DATA RECORDS:
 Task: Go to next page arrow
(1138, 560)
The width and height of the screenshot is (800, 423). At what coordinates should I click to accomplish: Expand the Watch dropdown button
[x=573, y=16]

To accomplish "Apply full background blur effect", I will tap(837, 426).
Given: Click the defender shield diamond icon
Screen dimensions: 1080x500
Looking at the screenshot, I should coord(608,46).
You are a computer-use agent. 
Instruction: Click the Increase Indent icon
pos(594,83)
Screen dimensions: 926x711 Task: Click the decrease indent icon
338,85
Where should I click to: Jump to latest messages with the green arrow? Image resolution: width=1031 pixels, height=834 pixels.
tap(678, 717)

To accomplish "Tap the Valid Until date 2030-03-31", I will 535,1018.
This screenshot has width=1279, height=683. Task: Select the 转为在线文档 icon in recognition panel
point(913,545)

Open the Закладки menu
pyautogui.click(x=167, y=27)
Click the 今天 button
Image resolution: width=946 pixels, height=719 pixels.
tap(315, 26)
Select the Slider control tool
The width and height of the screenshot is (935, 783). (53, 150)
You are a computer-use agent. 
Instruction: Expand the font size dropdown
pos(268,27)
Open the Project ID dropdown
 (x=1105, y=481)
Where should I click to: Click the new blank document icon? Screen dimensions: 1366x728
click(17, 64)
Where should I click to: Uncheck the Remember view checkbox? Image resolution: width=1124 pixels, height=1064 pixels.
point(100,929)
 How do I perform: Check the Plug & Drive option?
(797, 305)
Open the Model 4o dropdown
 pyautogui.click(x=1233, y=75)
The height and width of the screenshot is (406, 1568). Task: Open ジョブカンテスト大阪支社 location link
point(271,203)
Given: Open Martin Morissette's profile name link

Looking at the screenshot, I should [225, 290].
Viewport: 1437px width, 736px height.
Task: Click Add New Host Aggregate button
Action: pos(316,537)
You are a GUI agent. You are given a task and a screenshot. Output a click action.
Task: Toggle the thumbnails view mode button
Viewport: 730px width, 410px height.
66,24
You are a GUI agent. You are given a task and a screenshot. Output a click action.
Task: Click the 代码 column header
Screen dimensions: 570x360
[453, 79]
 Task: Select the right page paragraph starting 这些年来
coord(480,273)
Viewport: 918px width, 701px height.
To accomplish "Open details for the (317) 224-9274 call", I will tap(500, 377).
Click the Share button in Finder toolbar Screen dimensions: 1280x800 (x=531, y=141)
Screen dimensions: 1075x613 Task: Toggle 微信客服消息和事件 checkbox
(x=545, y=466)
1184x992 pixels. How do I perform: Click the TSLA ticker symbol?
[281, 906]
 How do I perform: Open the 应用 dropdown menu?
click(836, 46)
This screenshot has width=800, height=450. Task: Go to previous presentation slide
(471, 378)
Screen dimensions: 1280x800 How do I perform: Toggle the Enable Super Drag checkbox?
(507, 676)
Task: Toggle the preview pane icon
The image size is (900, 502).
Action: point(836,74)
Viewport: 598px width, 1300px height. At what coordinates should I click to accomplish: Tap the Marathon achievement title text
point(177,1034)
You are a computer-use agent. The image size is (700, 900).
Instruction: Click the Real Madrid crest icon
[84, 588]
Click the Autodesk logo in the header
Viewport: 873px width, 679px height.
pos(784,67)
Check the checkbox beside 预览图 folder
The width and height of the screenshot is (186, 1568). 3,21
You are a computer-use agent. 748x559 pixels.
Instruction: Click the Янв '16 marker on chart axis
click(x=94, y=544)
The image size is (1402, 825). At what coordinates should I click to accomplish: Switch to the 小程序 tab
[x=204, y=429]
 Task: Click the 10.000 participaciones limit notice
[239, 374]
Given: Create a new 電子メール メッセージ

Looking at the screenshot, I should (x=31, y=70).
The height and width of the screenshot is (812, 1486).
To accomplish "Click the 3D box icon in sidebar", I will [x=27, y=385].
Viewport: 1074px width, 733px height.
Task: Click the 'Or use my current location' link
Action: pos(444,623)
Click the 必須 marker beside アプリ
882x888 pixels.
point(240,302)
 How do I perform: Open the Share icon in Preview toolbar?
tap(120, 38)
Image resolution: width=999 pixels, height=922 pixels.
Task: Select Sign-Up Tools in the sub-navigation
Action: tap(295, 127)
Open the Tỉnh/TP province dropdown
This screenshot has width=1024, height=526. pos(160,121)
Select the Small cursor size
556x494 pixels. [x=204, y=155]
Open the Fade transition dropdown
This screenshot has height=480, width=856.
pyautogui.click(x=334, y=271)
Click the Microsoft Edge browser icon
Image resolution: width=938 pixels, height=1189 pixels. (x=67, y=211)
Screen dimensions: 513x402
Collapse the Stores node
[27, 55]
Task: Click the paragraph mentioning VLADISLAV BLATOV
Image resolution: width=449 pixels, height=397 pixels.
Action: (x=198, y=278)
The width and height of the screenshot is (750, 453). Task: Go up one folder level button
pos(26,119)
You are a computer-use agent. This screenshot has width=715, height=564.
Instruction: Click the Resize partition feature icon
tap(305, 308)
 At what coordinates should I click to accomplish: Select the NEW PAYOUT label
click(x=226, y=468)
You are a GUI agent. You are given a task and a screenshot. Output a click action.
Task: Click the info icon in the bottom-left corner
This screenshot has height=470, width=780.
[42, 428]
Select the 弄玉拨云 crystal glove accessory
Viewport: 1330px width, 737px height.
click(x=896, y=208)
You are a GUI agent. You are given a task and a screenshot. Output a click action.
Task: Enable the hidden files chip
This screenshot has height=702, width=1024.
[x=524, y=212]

GOAL OF THE EXERCISE: Copy the records exactly, keeping every word in place.

SOLUTION:
 Task: Go to next page arrow
(1138, 560)
The width and height of the screenshot is (800, 423). At what coordinates should I click to accomplish: Expand the Watch dropdown button
[x=573, y=16]

To accomplish "Apply full background blur effect", I will tap(837, 426).
Given: Click the defender shield diamond icon
Screen dimensions: 1080x500
Looking at the screenshot, I should coord(608,46).
You are a computer-use agent. 
Instruction: Click the Increase Indent icon
pos(594,83)
Screen dimensions: 926x711 Task: Click the decrease indent icon
338,85
Where should I click to: Jump to latest messages with the green arrow? Image resolution: width=1031 pixels, height=834 pixels.
tap(678, 717)

To accomplish "Tap the Valid Until date 2030-03-31", I will 535,1018.
This screenshot has width=1279, height=683. Task: Select the 转为在线文档 icon in recognition panel
point(913,545)

Open the Закладки menu
pyautogui.click(x=167, y=27)
Click the 今天 button
Image resolution: width=946 pixels, height=719 pixels.
tap(315, 26)
Select the Slider control tool
The width and height of the screenshot is (935, 783). (53, 150)
You are a computer-use agent. 
Instruction: Expand the font size dropdown
pos(268,27)
Open the Project ID dropdown
 (x=1105, y=481)
Where should I click to: Click the new blank document icon? Screen dimensions: 1366x728
click(17, 64)
Where should I click to: Uncheck the Remember view checkbox? Image resolution: width=1124 pixels, height=1064 pixels.
point(100,929)
 How do I perform: Check the Plug & Drive option?
(797, 305)
Open the Model 4o dropdown
 pyautogui.click(x=1233, y=75)
The height and width of the screenshot is (406, 1568). Task: Open ジョブカンテスト大阪支社 location link
point(271,203)
Given: Open Martin Morissette's profile name link

Looking at the screenshot, I should [225, 290].
Viewport: 1437px width, 736px height.
Task: Click Add New Host Aggregate button
Action: pos(316,537)
You are a GUI agent. You are given a task and a screenshot. Output a click action.
Task: Toggle the thumbnails view mode button
Viewport: 730px width, 410px height.
66,24
You are a GUI agent. You are given a task and a screenshot. Output a click action.
Task: Click the 代码 column header
Screen dimensions: 570x360
[453, 79]
 Task: Select the right page paragraph starting 这些年来
coord(480,273)
Viewport: 918px width, 701px height.
To accomplish "Open details for the (317) 224-9274 call", I will tap(500, 377).
Click the Share button in Finder toolbar Screen dimensions: 1280x800 (x=531, y=141)
Screen dimensions: 1075x613 Task: Toggle 微信客服消息和事件 checkbox
(x=545, y=466)
1184x992 pixels. How do I perform: Click the TSLA ticker symbol?
[281, 906]
 How do I perform: Open the 应用 dropdown menu?
click(836, 46)
This screenshot has width=800, height=450. Task: Go to previous presentation slide
(471, 378)
Screen dimensions: 1280x800 How do I perform: Toggle the Enable Super Drag checkbox?
(507, 676)
Task: Toggle the preview pane icon
The image size is (900, 502).
Action: point(836,74)
Viewport: 598px width, 1300px height. At what coordinates should I click to accomplish: Tap the Marathon achievement title text
point(177,1034)
You are a computer-use agent. The image size is (700, 900).
Instruction: Click the Real Madrid crest icon
[84, 588]
Click the Autodesk logo in the header
Viewport: 873px width, 679px height.
pos(784,67)
Check the checkbox beside 预览图 folder
The width and height of the screenshot is (186, 1568). 3,21
You are a computer-use agent. 748x559 pixels.
Instruction: Click the Янв '16 marker on chart axis
click(x=94, y=544)
The image size is (1402, 825). At what coordinates should I click to accomplish: Switch to the 小程序 tab
[x=204, y=429]
 Task: Click the 10.000 participaciones limit notice
[239, 374]
Given: Create a new 電子メール メッセージ

Looking at the screenshot, I should (x=31, y=70).
The height and width of the screenshot is (812, 1486).
To accomplish "Click the 3D box icon in sidebar", I will [x=27, y=385].
Viewport: 1074px width, 733px height.
Task: Click the 'Or use my current location' link
Action: pos(444,623)
Click the 必須 marker beside アプリ
882x888 pixels.
point(240,302)
 How do I perform: Open the Share icon in Preview toolbar?
tap(120, 38)
Image resolution: width=999 pixels, height=922 pixels.
Task: Select Sign-Up Tools in the sub-navigation
Action: tap(295, 127)
Open the Tỉnh/TP province dropdown
This screenshot has width=1024, height=526. pos(160,121)
Select the Small cursor size
556x494 pixels. [x=204, y=155]
Open the Fade transition dropdown
This screenshot has height=480, width=856.
pyautogui.click(x=334, y=271)
Click the Microsoft Edge browser icon
Image resolution: width=938 pixels, height=1189 pixels. (x=67, y=211)
Screen dimensions: 513x402
Collapse the Stores node
[27, 55]
Task: Click the paragraph mentioning VLADISLAV BLATOV
Image resolution: width=449 pixels, height=397 pixels.
Action: (x=198, y=278)
The width and height of the screenshot is (750, 453). Task: Go up one folder level button
pos(26,119)
You are a computer-use agent. This screenshot has width=715, height=564.
Instruction: Click the Resize partition feature icon
tap(305, 308)
 At what coordinates should I click to accomplish: Select the NEW PAYOUT label
click(x=226, y=468)
You are a GUI agent. You are given a task and a screenshot. Output a click action.
Task: Click the info icon in the bottom-left corner
This screenshot has height=470, width=780.
[42, 428]
Select the 弄玉拨云 crystal glove accessory
Viewport: 1330px width, 737px height.
click(x=896, y=208)
You are a GUI agent. You are given a task and a screenshot. Output a click action.
Task: Enable the hidden files chip
This screenshot has height=702, width=1024.
[x=524, y=212]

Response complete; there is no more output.